Notes

This document illustrates the preprocessing of the dataset visualized in this article on srf.ch.

SRF Data attaches great importance to transparent and reproducible data preprocessing and -analysis. SRF Data believes in the principles of open data but also open and reproducible methods. Third parties should be empowered to build on the work of SRF Data and to generate new analyses and applications.

R-Script & processed data

The preprocessing and analysis of the data was conducted in the R project for statistical computing. The RMarkdown script used to generate this document and all the resulting data can be downloaded under this link. Through executing main.Rmd, the herein described process can be reproduced and this document can be generated. In the course of this, data from the folder ìnput will be processed and results will be written to output.

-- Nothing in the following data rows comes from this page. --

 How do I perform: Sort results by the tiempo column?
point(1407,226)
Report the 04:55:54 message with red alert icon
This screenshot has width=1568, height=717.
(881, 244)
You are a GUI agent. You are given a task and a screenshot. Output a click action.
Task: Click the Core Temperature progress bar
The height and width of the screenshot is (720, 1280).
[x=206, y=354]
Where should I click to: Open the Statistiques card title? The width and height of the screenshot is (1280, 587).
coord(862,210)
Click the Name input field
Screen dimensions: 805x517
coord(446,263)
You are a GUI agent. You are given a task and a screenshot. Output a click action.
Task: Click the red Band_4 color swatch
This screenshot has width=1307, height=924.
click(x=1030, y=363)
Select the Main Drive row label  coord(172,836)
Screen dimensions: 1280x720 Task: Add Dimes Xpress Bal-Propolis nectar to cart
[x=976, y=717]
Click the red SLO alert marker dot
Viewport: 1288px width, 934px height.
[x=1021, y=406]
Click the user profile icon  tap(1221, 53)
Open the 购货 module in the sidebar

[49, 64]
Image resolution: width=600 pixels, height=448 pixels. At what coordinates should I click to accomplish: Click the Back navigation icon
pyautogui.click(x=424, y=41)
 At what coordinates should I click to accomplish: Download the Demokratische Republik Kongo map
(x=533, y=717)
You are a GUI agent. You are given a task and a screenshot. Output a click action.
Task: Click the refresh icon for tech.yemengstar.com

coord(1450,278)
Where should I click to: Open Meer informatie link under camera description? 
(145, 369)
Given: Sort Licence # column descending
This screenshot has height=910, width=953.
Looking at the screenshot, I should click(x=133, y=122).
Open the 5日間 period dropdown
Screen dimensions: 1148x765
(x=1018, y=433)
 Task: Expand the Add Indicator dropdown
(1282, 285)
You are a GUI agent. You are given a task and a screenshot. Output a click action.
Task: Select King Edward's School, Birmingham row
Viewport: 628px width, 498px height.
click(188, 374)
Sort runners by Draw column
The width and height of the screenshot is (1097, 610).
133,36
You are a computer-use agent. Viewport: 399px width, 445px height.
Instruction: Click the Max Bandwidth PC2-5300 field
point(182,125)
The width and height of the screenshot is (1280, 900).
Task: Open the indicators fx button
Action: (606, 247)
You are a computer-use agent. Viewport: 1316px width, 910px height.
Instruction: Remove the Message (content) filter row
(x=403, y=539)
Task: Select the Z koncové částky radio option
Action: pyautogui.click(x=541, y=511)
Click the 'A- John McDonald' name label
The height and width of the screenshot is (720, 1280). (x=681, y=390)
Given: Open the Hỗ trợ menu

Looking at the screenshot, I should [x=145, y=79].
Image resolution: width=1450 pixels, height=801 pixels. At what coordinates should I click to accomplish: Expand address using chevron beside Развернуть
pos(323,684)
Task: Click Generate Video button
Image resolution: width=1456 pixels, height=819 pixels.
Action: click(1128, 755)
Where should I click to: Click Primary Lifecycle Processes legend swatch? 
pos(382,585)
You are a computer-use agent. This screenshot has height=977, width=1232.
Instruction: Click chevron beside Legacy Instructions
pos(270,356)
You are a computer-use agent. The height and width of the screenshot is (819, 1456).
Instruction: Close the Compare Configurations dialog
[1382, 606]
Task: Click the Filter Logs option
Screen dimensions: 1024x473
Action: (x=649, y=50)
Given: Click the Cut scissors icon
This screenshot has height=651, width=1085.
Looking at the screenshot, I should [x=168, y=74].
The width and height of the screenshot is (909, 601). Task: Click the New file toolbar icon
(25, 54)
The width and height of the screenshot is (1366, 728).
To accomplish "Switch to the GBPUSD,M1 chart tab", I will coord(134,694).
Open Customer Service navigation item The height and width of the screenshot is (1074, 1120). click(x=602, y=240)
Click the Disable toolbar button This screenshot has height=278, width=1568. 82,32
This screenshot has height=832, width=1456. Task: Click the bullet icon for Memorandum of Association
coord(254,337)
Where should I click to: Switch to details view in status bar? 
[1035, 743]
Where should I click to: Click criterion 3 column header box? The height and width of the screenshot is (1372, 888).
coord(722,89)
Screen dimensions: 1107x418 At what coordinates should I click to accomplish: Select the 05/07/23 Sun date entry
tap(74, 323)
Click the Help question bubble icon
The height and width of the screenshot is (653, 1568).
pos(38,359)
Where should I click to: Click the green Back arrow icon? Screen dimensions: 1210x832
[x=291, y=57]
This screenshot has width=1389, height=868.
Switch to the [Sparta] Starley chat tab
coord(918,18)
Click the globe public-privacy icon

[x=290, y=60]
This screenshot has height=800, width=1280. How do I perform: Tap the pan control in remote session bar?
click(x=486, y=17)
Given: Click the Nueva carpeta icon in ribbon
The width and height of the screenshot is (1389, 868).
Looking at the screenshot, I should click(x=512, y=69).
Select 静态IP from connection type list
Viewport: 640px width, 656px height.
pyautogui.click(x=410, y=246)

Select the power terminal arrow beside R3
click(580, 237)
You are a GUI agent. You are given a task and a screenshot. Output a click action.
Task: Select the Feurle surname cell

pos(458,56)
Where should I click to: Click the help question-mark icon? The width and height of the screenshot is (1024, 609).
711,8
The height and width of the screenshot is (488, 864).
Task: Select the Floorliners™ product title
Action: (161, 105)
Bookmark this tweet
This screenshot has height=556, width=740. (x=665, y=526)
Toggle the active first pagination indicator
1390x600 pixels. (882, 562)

Attention: Please set your working directory in the first code chunk!

GitHub

The code for the herein described process can also be freely downloaded from https://github.com/srfdata/2015-06-elections-partystrengths. Criticism in the form of GitHub issues and pull requests are very welcome!

License

Creative Commons License
2015-06-elections-partystrengths by SRF Data is licensed under a Creative Commons Attribution-NonCommercial-ShareAlike 4.0 International License.

Exclusion of liability

The published information has been collated carefully, but no guarantee is offered of its completeness, correctness or up-to-date nature. No liability is accepted for damage or loss incurred from the use of this script or the information drawn from it. This exclusion of liability also applies to third-party content that is accessible via this offer.

Other projects

All code & data from SRF Data is available under http://srfdata.github.io.

Data description

Original data source

  • input/parteienstaerke.xlsx - Communal party strengths, received by the Federal Statistical Office (BFS) (not publicly available as far as we know)
  • input/parteienstaerke_mod_2.xlsx - Slightly and manually structurally adjusted parteienstaerke.xlsx in order to make reading into R easier - note: file seems to have errors when opened via Excel/OpenOffice/etc. but still contains valid, R-readable data
  • input/parteienstaerke_national.xlsx - National party strengths, without formatting, as publicly available from the BFS
  • input/gdenamen_translation.xlsx - Common translations for Swiss municipalities, without formatting, as publicly available from the BFS (sheet “Geb. Übers. - Trad. usuelles”)
  • input/geodata/g2g14.* - Official, unaltered, generalized municipality borders (2014) as available from the BFS

Description of output

The following sections describe the results of the data preprocessing as stored in the output folder.

output/municipalities.csv

Contains metadata for all 2’345 municipalities as of May 1st, 2014, derived from input/parteienstaerke_mod_2.xlsx and input/gdenamen_translation.xlsx.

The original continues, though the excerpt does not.